Edward Hospital in Naperville and Elmhurst Hospital together were treating a total of 115 admitted patients with confirmed cases of the coronavirus Wednesday. The system already has treated 370 others, including 319 who have been discharged and 51 who died from the virus, said Dr. Sanjeeb Khatua, chief physician executive and COVID-19 incident commander.
The hospitals continue to effectively manage the spread of infections within their facilities, CEO Mary Lou Mastro said, and remain safe for anyone who needs treatment of critical health needs.
"If you need to come to the hospital, it is safe. We are here, we stand prepared and ready to take care of you as we always have," Mastro said. "We have safety protocols designed and executed nearly perfectly to prevent infections from spreading from one patient to the next. It's totally safe to come to hospital. It's not safe to ignore symptoms that are problematic."
As patient treatment is in progress, the system is preparing its laboratory to begin antibody testing as soon as possible. The lab, one of only two in-house labs at hospitals across Illinois, expects to receive the materials needed for antibody testing next week, said Dr. Alvaro Candel, anatomic and clinical pathologist and chairman of the pathology department at Elmhurst Hospital. Testing could begin as early as a week after the materials are on hand, he said.
Antibody testing, he said, detects substances in a person's blood that show evidence they have been exposed to the COVID-19 virus. It differs from molecular testing, already in progress at Edward and Elmhurst hospitals, which serves to detect the presence of the COVID-19 virus in the body.
With 115 total coronavirus patients, Mastro said, the hospitals are operating at roughly 60% capacity as projections show cases in Illinois have not yet hit their peak.

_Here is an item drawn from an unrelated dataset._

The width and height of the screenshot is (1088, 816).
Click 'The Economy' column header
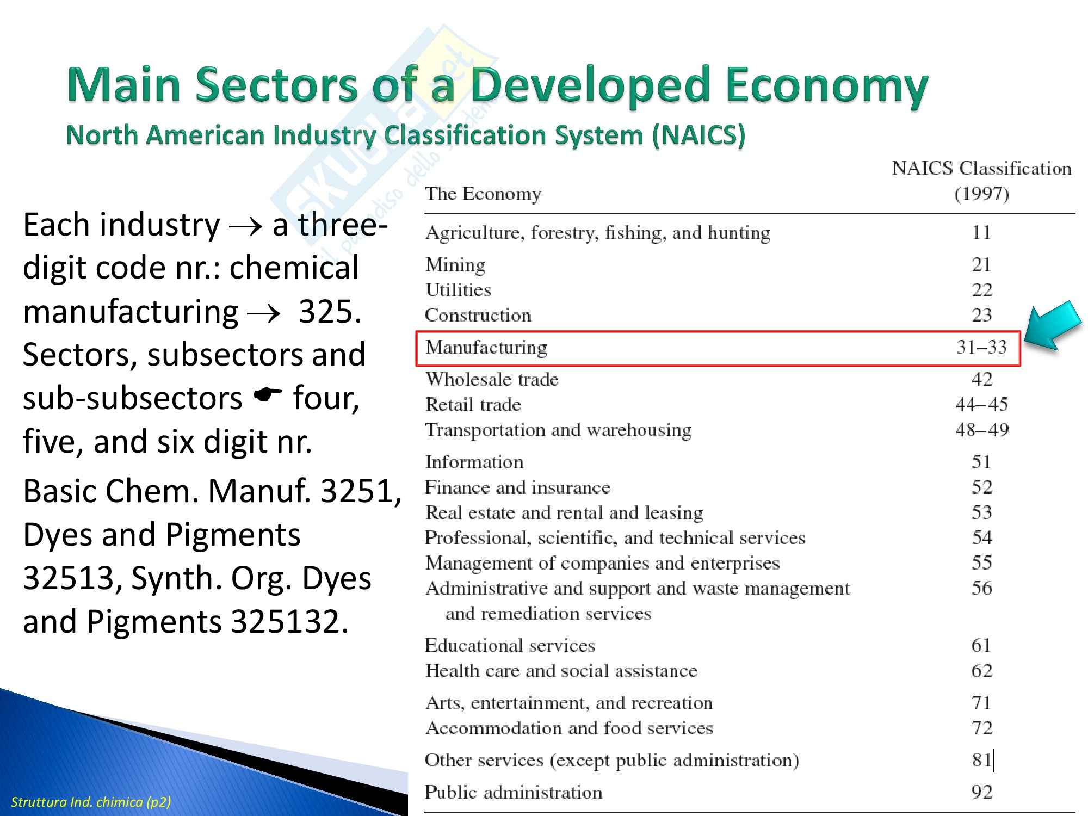(x=483, y=194)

Patients who have or are suspected to have COVID-19 are placed into their own rooms in isolation with negative air flow to help protect them and the staff members who treat them, Khatua said.
Doctors and nurses are working to limit the number of times they visit each infected patient's room and are dressing in gowns, gloves, goggles and masks, washing their hands before and after stepping into the room each time, said Dr. Jonathon Pinsky, medical director of infection control and prevention at Edward Hospital.

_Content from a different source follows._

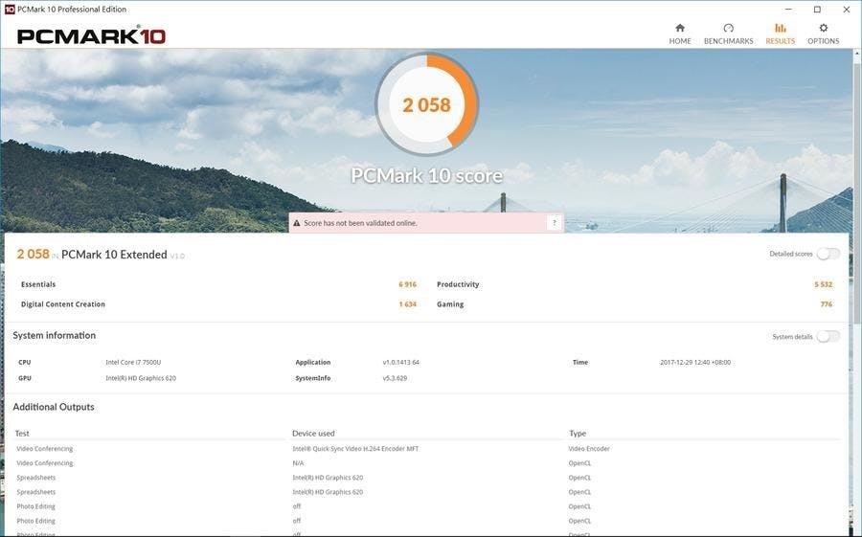
Task: Click the Options gear icon
Action: tap(823, 29)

Nurses are reusing N95 masks to preserve personal protective equipment that hospital officials said is in short supply. After each shift, workers are carefully sterilizing the masks and nurses are instructed to discard them if they become "compromised," said Liana Plotke, director of patient care and critical care at Elmhurst Hospital.
To support the well-being of workers, the hospitals have created quiet rooms for rest and relaxation so they can pause to breathe in aromatherapy scents and watch guided meditations, Plotke said. Staff members also can recharge with on-site emotional support from Linden Oaks Behavioral Health and with plenty of food donations the community is providing every day, Mastro said.